Miller will assume the role on Oct. 3 and remain through the 2020-21 academic year, ensuring a seamless transition as the university searches for a successor to Daniel Ennis, who will leave the university at the end of September for a position at Duke University. Ennis has overseen the university's budget, finances, investments, and administrative functions since 2012.
"Bringing with her vast experience in government, finance and higher education, Mary will be joining Johns Hopkins at an important moment of transition, and I know she will make invaluable contributions to our university in this role," Daniels wrote in a message to the Hopkins community.
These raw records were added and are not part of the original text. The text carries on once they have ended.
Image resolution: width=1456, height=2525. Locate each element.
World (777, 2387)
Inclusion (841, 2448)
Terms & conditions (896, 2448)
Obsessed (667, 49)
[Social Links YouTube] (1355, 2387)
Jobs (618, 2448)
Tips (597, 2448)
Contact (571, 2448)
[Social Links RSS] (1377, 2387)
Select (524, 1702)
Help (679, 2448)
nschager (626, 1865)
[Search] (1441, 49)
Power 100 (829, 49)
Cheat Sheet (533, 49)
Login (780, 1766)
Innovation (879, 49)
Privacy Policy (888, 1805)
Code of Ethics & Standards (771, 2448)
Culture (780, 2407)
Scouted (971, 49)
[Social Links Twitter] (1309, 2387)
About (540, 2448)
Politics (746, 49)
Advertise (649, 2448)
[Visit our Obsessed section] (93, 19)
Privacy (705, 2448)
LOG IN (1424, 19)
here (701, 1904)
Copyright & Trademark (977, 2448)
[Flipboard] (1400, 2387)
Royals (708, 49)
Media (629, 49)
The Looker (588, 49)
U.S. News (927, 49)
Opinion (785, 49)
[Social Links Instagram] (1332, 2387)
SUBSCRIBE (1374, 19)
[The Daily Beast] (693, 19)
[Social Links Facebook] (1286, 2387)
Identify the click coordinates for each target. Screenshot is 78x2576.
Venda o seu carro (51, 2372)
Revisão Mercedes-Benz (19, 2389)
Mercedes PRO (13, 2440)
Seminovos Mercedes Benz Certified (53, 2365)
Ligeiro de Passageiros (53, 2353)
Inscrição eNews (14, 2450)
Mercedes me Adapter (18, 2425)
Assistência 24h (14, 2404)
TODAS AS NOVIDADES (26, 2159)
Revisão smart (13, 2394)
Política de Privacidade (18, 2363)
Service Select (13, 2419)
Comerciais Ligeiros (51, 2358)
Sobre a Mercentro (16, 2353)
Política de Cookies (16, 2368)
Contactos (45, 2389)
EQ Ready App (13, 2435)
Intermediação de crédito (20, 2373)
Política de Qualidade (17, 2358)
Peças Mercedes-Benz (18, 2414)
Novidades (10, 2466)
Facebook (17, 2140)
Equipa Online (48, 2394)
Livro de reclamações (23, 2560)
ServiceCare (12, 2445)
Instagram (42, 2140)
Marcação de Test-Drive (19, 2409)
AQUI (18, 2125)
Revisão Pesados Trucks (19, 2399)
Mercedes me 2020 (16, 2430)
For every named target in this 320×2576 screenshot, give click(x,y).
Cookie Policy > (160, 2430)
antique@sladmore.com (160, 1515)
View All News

Miller will work closely with Jane Schlegel, vice president and chief administrative officer, who will continue to oversee the areas of human resources, procurement, information technology, and risk management and compliance; and Helene Grady, chief financial officer, who will manage the university's financial functions and oversee the management of the investment program for JHU's endowment and other assets.
"I'm delighted to step into this role at this critical time for Johns Hopkins to make sure that things continue to run smoothly while a search for a permanent SVPFA takes place," Miller said.
Miller served in U.S. Senate-confirmed positions at the U.S. Treasury Department in the Obama administration from 2010 to 2014, first as assistant secretary for financial markets and later as undersecretary for domestic finance with responsibility for Treasury debt management, fiscal operations, recovery from the financial crisis, and implementation of the Dodd-Frank financial reform legislation. She led programs to help homeowners save their homes and small businesses get loans, developed a retirement savings program for low-income workers, and worked with the City of Detroit to help it recover from bankruptcy.
Before joining the Treasury Department, Miller spent 26 years in leadership roles at the Baltimore-based investment firm T. Rowe Price, serving with distinction on T. Rowe's management committee, and as a trustee of the T. Rowe Price Foundation.
Miller was among the candidates for the Democratic nomination for Baltimore mayor earlier this year, finishing third in a field of more than 20 contenders in June's primary. Since 2017 she has been a senior fellow with Johns Hopkins University's 21st Centuries Initiative, partnering with local businesses and community leaders on a comprehensive study to identify the gaps in Baltimore's small business financial landscape and seeking evidence-based and actionable solutions to fill them.
"Throughout this impressive career and distinguished public service, Mary brought to bear not only her formidable financial acumen and management expertise, but also her signature collegiality, pragmatism, and commitment to mentorship, particularly for women leaders," Daniels wrote.
Miller earned a bachelor's degree from Cornell University, where her father was a history professor for more than 40 years and where her mother worked with the library's rare books collection. She also earned a master's degree in city and regional planning from the University of North Carolina at Chapel Hill and has been a member of Cornell's board of trustees since 2015.